Discover how we can transform your organisation

Diversity and Inclusion

Making Your Workplace LGBTQ+ Inclusive

  • 01/02/2022
  • Giorgia Alessandrini
  • 5 mins read

In honour of pride month, we’ve put together the top ways to make your workplace LGBTQ+ inclusive. Don’t forget: these tips are important year round so don’t delay putting them into practice!

Creating an inclusive workplace has lasting benefits not only to your employee wellbeing but to your bottom line too. By making a conscious effort to include your LGBTQ+ colleagues and friends at work, you’re supporting the fight to create safety and an environment where everyone can thrive.

Find out more about the benefits of embedding mentoring in your diversity and inclusion initiatives with Guider

Pride Month in the UK

2022 marked 50 years of Pride in the UK. To celebrate many organisations looked back at the history of Pride over the last 50 years and forward to what we want to achieve in the next 50 years. The visibility of Pride and the communities formed is so important in providing supporting for people across the world.

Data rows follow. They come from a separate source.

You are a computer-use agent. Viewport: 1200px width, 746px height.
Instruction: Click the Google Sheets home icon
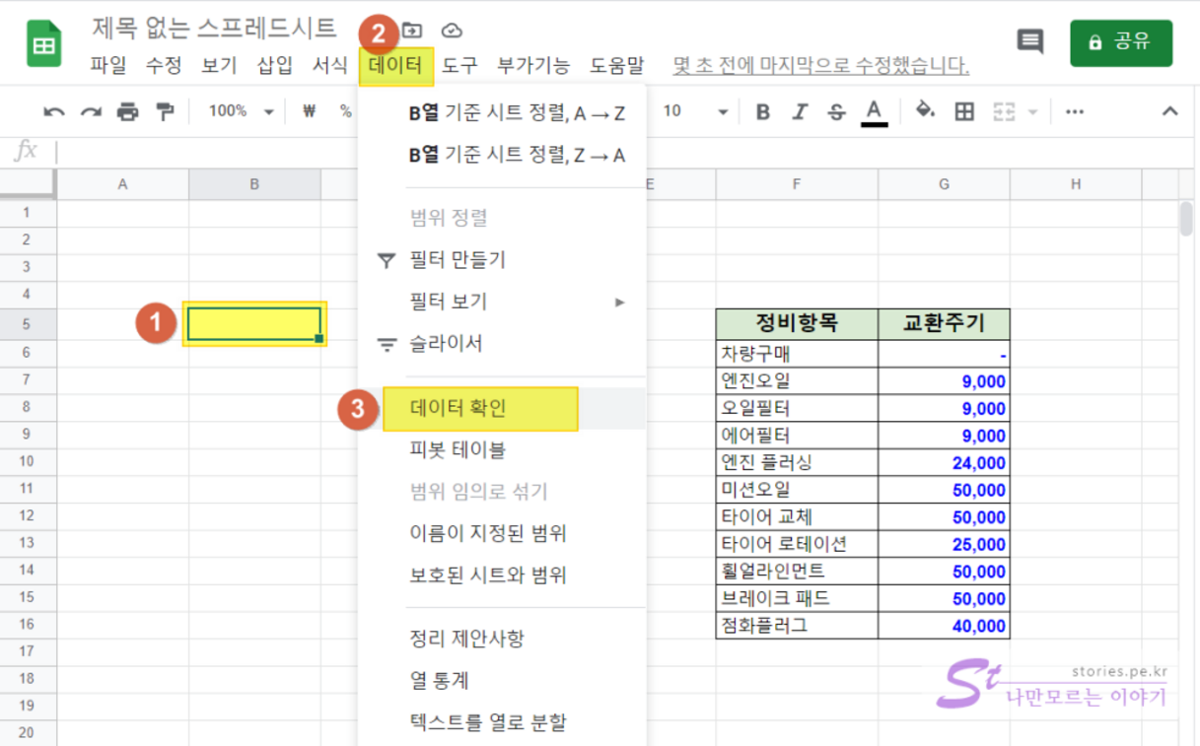click(43, 44)
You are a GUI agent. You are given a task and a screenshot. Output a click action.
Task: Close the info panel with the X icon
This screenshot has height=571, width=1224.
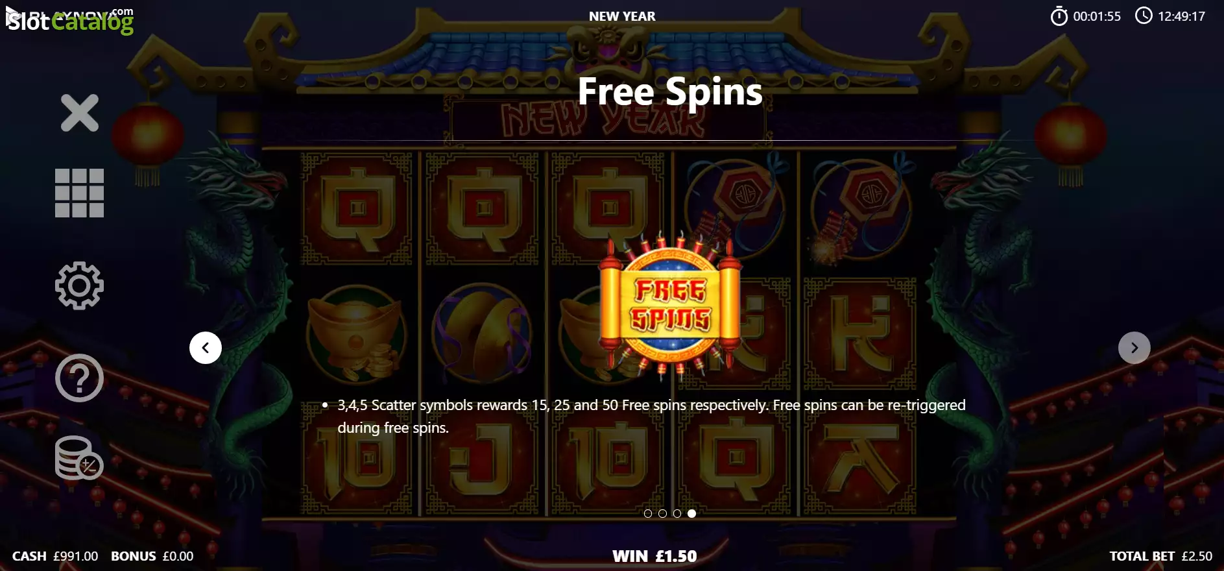79,113
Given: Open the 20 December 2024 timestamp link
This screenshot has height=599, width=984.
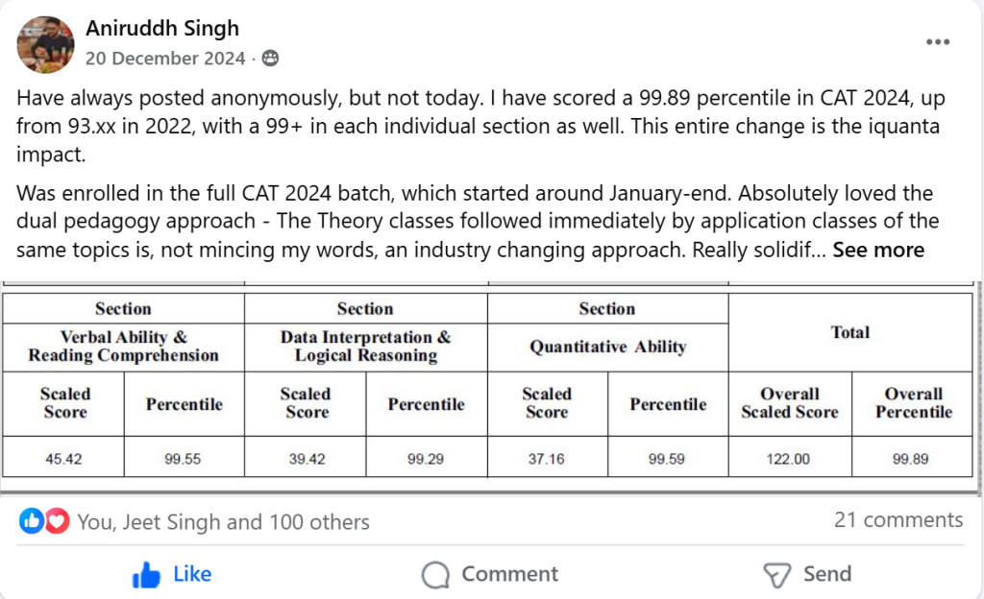Looking at the screenshot, I should (x=165, y=59).
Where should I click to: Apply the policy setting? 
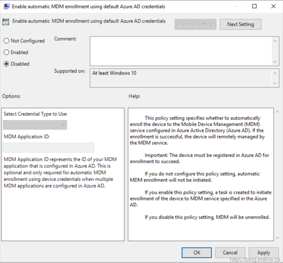coord(263,253)
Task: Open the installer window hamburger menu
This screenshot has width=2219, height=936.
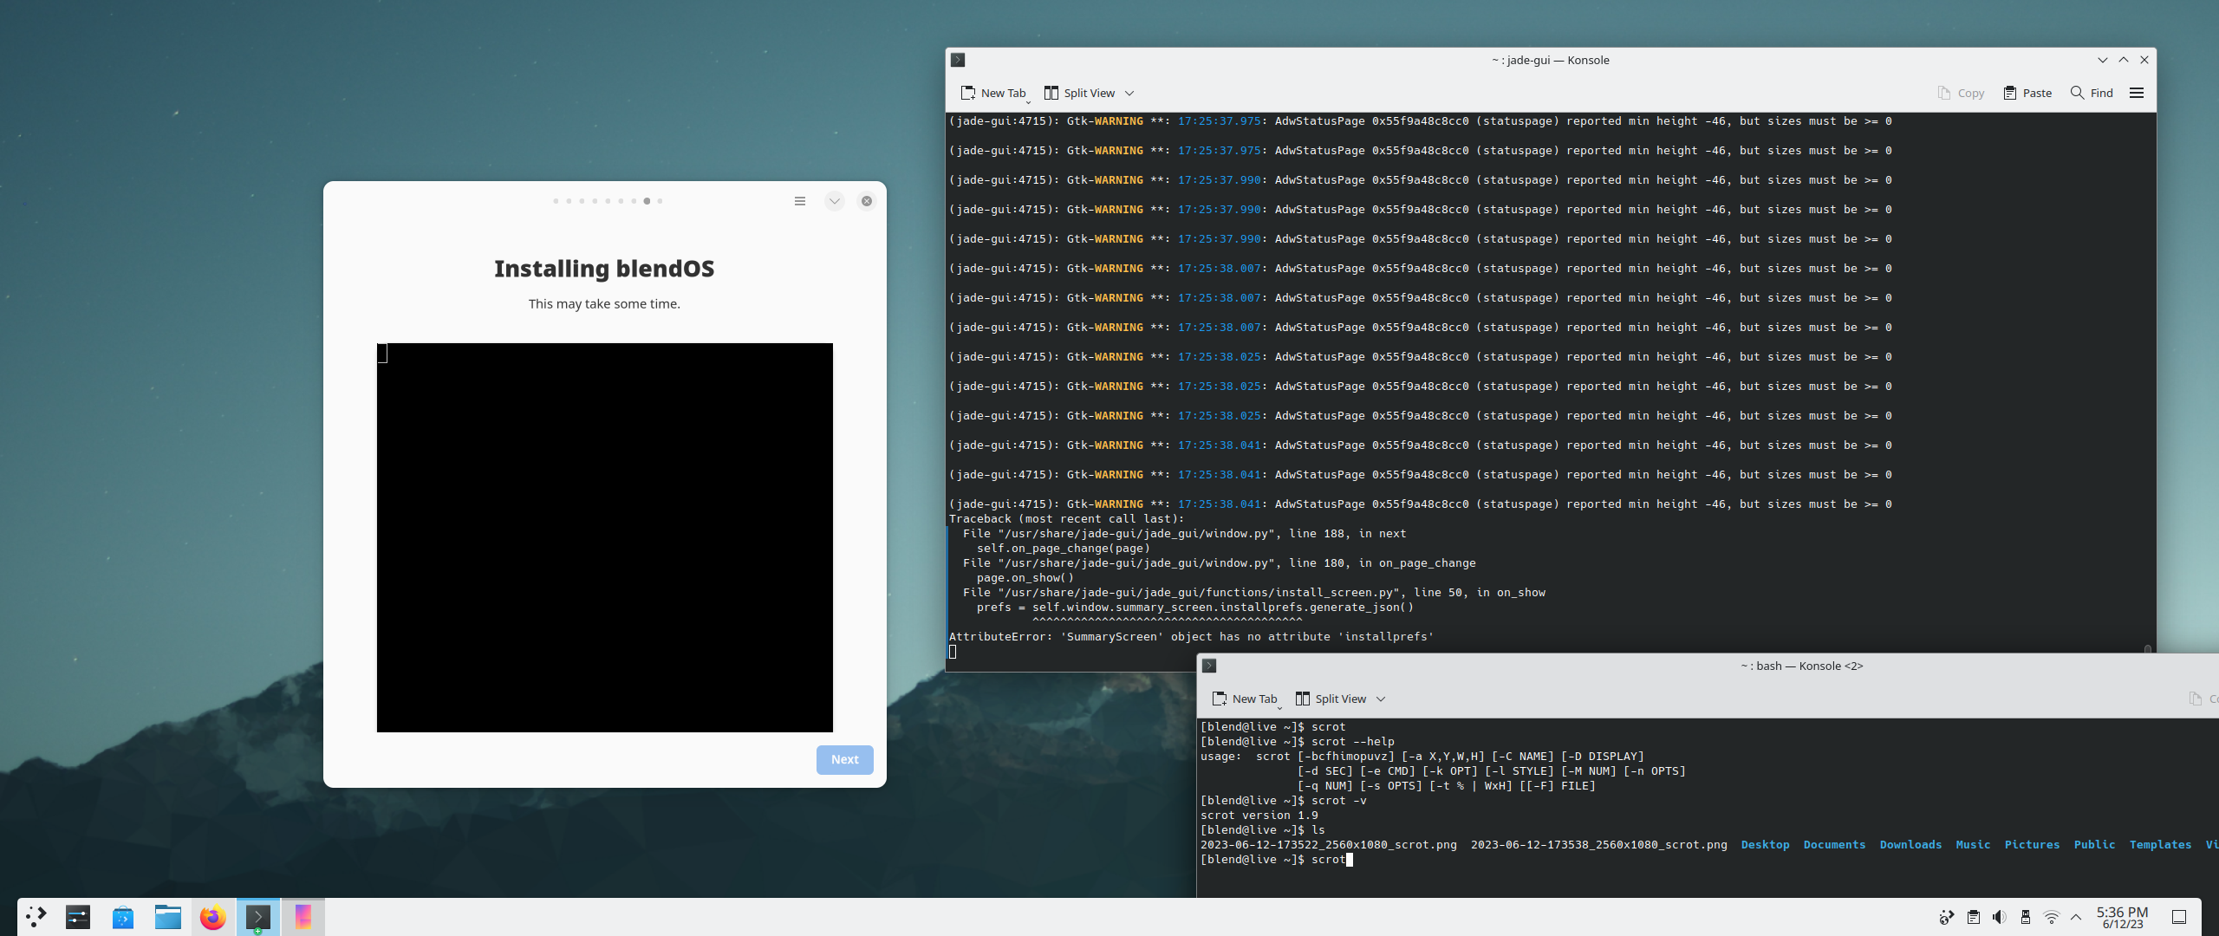Action: point(800,201)
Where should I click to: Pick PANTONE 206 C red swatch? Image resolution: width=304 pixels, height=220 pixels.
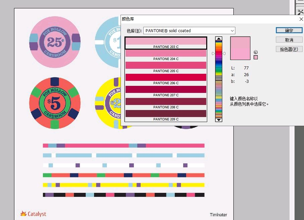(166, 79)
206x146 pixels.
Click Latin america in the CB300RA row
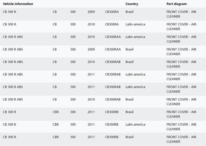click(x=135, y=24)
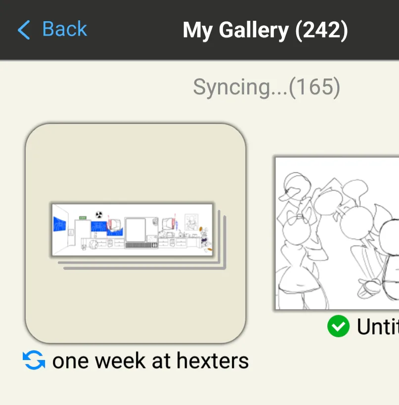The image size is (399, 405).
Task: Tap the green exit sign in hexters preview
Action: point(83,217)
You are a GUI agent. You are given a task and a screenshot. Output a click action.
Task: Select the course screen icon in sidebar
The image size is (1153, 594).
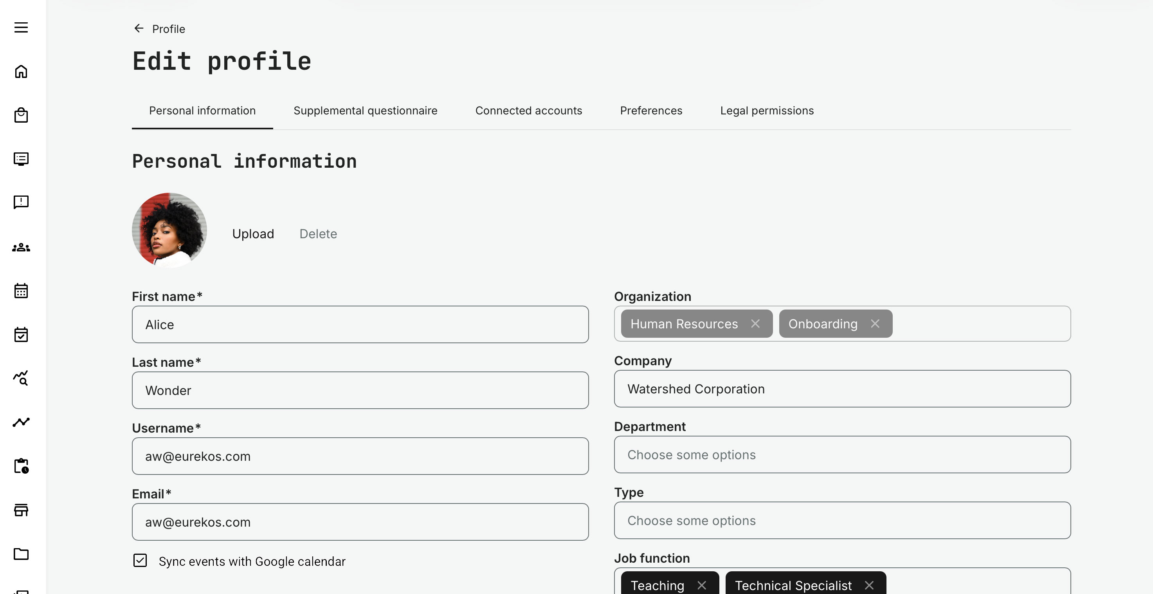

LGBTQ+ people often interact within their school, family, and workplace environments without getting the comprehension and the feeling of belonging they need in order to experience psychological safety in society. Anyone who is excluded of such a basic necessity over time will have to surmount more obstacles to be their true self fully. A loving and supportive community helps mental health, and allows individuals to recover and continue to grow into the person they are.

We’ve put together five simple ways businesses and everyone in the workplace can make LGBTQ+ people feel included, not only for Pride month but every month of the year!

1. Assert and Ask

If an LGBTQ+ person shares with you a personal part of their identity, an employer or mentor should respect and confirm their identity if referring to them by using their correct name, pronouns, honorifics and gendered or non-gendered words.

If you ask someone about their gender identity or pronouns, do so in a manner which is not intrusive or disruptive, but based in confidence and friendship. Leaders should make it a normal practise to express and accept each other’s gender pronouns, so that people who are part of the LGBTQ+ community are not identified or placed in vulnerable situations.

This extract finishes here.